____ Dataset records
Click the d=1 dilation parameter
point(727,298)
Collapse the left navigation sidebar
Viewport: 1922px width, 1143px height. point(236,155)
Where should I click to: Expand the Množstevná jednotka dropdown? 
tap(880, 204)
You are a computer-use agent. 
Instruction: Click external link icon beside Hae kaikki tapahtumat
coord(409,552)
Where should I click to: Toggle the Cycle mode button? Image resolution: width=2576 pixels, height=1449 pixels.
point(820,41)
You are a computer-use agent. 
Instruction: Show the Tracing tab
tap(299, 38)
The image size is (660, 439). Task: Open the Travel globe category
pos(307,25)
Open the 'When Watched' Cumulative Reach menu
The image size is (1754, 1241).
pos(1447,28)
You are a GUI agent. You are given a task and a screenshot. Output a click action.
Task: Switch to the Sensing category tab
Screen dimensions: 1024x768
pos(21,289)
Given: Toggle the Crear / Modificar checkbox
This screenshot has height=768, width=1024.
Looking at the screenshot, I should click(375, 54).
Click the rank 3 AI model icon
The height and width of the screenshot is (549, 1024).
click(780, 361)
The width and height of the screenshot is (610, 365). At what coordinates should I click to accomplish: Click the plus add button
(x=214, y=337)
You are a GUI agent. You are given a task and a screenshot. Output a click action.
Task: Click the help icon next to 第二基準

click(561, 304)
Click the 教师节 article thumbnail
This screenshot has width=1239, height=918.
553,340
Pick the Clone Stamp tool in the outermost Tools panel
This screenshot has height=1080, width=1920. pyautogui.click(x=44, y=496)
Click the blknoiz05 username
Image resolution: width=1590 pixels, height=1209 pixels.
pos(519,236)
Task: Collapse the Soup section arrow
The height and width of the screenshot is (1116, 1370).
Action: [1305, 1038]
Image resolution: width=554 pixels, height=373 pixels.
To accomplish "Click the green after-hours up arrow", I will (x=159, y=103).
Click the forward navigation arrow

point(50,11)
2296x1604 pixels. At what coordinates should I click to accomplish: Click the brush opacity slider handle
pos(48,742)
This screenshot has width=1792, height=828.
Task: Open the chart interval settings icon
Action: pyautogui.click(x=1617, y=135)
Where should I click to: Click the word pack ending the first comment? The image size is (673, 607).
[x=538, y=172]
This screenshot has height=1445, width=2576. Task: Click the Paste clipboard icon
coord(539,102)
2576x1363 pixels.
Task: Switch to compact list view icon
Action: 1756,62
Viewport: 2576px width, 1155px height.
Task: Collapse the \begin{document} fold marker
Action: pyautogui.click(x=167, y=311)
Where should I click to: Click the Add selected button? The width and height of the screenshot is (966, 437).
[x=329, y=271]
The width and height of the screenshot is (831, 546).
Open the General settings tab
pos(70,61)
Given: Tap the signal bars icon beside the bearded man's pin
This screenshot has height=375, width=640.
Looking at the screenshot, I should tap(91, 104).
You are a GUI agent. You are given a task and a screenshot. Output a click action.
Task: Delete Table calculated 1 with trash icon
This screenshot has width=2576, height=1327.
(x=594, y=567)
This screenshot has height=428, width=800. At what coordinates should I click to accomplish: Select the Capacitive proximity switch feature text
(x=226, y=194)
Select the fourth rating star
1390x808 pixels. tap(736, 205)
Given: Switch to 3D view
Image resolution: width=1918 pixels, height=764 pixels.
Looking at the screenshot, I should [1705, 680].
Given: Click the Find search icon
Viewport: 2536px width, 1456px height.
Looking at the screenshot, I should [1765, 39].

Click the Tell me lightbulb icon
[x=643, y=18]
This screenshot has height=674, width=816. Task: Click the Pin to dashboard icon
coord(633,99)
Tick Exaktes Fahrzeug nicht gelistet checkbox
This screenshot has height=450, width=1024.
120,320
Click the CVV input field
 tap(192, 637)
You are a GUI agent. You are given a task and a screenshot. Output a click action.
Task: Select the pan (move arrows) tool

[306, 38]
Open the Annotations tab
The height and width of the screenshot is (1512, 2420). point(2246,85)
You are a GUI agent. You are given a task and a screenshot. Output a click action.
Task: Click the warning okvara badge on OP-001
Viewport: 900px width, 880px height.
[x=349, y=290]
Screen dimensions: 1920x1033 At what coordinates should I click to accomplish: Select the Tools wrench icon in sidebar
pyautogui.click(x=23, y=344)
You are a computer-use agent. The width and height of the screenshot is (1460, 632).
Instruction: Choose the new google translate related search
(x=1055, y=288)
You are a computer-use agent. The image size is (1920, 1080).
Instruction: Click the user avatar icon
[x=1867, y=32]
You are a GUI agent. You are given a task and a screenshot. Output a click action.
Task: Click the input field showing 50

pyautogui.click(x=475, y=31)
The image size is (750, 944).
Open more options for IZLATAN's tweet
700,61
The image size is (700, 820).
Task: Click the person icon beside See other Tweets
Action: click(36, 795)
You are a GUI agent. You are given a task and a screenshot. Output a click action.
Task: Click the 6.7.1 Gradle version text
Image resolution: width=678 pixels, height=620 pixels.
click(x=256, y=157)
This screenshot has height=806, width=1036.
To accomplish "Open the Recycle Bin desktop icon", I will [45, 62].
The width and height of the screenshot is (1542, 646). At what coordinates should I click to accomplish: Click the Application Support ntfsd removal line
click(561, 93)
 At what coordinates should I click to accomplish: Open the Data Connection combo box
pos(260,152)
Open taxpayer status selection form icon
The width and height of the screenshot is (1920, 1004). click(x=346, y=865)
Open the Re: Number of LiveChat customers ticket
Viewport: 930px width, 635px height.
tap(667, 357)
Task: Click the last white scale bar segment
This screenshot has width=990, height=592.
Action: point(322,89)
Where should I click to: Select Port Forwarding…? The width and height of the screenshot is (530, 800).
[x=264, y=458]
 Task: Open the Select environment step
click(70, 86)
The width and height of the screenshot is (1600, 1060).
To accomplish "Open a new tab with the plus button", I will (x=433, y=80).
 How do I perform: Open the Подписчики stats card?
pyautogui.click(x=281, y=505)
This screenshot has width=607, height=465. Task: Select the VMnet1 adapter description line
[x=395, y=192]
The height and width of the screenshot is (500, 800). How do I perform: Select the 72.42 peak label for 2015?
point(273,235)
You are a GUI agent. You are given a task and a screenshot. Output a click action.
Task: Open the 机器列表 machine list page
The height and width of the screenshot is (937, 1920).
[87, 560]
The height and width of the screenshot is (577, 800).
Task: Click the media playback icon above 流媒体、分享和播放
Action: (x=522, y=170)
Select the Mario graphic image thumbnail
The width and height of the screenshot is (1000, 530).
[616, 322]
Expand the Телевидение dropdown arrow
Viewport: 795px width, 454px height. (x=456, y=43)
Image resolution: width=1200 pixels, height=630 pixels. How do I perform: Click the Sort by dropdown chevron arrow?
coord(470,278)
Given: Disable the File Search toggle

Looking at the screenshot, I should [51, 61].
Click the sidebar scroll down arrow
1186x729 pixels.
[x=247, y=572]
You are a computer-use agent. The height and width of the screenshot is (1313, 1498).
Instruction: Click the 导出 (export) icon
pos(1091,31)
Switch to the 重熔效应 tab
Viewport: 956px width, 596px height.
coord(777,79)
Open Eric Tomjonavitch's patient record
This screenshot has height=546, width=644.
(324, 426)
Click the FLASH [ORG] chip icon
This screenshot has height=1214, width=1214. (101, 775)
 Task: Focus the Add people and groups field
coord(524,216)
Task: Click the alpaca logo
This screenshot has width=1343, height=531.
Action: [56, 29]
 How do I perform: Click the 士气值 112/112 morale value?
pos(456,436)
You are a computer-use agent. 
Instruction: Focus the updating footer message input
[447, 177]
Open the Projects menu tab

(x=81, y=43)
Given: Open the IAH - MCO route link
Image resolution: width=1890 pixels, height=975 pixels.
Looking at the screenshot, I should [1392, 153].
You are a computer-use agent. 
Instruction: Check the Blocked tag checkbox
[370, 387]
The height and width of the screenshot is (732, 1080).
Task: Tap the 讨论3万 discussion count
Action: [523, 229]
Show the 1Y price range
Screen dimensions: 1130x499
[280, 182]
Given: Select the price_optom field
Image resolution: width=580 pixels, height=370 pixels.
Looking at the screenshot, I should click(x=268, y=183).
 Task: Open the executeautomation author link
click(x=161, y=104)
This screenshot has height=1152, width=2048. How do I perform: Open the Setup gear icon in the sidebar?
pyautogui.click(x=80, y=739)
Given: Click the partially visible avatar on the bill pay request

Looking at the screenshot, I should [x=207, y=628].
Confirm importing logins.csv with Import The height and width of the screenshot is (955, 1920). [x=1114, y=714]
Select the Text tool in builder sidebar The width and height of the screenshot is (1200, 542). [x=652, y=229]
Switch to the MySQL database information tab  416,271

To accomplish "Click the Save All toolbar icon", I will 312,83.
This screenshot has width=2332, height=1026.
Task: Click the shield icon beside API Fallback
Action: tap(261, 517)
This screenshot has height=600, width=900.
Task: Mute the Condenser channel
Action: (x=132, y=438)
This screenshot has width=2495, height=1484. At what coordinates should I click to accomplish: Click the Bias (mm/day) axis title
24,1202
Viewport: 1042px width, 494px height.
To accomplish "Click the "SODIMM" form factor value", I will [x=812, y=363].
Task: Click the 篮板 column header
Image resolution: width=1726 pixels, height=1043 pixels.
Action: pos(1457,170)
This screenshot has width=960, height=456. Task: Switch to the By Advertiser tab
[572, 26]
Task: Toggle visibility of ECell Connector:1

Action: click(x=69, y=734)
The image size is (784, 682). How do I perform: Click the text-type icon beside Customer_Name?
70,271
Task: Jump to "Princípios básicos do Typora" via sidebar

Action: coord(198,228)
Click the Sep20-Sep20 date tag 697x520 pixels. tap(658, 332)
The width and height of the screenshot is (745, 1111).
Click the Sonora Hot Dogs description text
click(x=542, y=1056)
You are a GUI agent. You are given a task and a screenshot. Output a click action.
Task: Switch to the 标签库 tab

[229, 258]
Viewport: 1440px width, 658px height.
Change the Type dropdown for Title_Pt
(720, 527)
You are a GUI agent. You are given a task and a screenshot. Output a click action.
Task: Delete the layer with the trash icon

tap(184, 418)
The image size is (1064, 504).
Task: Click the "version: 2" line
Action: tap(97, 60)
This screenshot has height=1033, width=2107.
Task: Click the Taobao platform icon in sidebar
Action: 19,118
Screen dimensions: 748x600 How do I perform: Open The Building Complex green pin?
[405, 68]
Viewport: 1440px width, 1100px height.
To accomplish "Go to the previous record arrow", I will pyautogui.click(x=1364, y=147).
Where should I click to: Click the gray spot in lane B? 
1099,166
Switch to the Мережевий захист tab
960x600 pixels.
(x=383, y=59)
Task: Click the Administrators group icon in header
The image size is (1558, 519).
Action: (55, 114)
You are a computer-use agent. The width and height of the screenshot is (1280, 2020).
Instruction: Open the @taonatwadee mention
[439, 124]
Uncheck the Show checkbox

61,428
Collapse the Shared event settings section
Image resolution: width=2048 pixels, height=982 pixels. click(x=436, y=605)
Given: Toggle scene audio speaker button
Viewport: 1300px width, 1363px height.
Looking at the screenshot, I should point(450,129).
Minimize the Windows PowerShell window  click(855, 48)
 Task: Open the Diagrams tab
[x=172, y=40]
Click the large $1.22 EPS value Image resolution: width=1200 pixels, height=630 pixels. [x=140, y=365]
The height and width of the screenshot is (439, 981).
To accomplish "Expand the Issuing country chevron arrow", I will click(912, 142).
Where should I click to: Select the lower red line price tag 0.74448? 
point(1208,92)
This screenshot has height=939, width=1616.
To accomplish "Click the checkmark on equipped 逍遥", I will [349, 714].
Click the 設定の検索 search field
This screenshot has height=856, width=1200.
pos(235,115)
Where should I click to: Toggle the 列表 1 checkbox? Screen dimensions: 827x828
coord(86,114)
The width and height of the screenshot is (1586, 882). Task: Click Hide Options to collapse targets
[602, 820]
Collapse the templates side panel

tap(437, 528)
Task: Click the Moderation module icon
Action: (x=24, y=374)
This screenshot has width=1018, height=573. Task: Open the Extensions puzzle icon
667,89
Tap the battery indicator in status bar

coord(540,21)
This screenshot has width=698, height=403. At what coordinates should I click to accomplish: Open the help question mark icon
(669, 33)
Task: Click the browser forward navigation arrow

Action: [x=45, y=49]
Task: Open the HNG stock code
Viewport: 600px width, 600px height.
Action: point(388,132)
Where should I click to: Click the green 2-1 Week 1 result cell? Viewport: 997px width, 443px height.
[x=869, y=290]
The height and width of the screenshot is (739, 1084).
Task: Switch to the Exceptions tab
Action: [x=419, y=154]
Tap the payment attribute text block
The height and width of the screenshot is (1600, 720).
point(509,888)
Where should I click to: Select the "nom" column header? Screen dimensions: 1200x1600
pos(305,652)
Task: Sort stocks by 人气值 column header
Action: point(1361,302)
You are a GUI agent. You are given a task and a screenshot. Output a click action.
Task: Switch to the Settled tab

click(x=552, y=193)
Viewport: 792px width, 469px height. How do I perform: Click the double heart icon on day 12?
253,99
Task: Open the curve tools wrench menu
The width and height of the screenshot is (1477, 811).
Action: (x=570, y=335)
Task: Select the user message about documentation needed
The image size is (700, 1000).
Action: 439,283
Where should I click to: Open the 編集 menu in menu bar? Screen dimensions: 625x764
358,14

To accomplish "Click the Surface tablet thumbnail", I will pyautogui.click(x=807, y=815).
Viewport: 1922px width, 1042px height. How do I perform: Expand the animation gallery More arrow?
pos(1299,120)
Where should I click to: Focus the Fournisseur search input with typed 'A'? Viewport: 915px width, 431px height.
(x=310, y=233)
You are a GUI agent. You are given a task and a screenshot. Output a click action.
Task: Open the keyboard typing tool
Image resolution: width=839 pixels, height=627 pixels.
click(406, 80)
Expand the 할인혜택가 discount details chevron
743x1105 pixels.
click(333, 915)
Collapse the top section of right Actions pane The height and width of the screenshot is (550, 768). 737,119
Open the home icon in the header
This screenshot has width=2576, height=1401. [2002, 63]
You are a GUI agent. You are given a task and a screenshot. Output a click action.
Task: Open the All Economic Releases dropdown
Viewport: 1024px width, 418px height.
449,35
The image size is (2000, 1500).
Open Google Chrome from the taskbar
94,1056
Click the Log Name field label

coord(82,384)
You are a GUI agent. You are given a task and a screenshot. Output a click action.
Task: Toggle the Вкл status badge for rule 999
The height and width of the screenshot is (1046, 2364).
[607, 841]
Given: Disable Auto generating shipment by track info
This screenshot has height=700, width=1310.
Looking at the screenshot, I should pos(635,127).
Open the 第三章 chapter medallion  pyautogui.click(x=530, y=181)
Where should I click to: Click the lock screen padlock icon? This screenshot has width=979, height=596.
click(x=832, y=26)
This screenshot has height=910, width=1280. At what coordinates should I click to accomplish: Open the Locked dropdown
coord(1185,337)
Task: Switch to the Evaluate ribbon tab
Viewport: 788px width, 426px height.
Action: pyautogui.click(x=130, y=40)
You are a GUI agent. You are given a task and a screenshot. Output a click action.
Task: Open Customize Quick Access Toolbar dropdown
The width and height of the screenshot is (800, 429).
________
## What to produce
Copy out the records from the line with "Given: Toggle scene audio speaker button" to the line with "click(x=552, y=193)", keeping every line identical to the original.

## Worked solution
Given: Toggle scene audio speaker button
Viewport: 1300px width, 1363px height.
Looking at the screenshot, I should point(450,129).
Minimize the Windows PowerShell window  click(855, 48)
 Task: Open the Diagrams tab
[x=172, y=40]
Click the large $1.22 EPS value Image resolution: width=1200 pixels, height=630 pixels. [x=140, y=365]
The height and width of the screenshot is (439, 981).
To accomplish "Expand the Issuing country chevron arrow", I will click(912, 142).
Where should I click to: Select the lower red line price tag 0.74448? 
point(1208,92)
This screenshot has height=939, width=1616.
To accomplish "Click the checkmark on equipped 逍遥", I will [349, 714].
Click the 設定の検索 search field
This screenshot has height=856, width=1200.
pos(235,115)
Where should I click to: Toggle the 列表 1 checkbox? Screen dimensions: 827x828
coord(86,114)
The width and height of the screenshot is (1586, 882). Task: Click Hide Options to collapse targets
[602, 820]
Collapse the templates side panel

tap(437, 528)
Task: Click the Moderation module icon
Action: (x=24, y=374)
This screenshot has width=1018, height=573. Task: Open the Extensions puzzle icon
667,89
Tap the battery indicator in status bar

coord(540,21)
This screenshot has width=698, height=403. At what coordinates should I click to accomplish: Open the help question mark icon
(669, 33)
Task: Click the browser forward navigation arrow

Action: [x=45, y=49]
Task: Open the HNG stock code
Viewport: 600px width, 600px height.
Action: point(388,132)
Where should I click to: Click the green 2-1 Week 1 result cell? Viewport: 997px width, 443px height.
[x=869, y=290]
The height and width of the screenshot is (739, 1084).
Task: Switch to the Exceptions tab
Action: [x=419, y=154]
Tap the payment attribute text block
The height and width of the screenshot is (1600, 720).
point(509,888)
Where should I click to: Select the "nom" column header? Screen dimensions: 1200x1600
pos(305,652)
Task: Sort stocks by 人气值 column header
Action: point(1361,302)
You are a GUI agent. You are given a task and a screenshot. Output a click action.
Task: Switch to the Settled tab

click(x=552, y=193)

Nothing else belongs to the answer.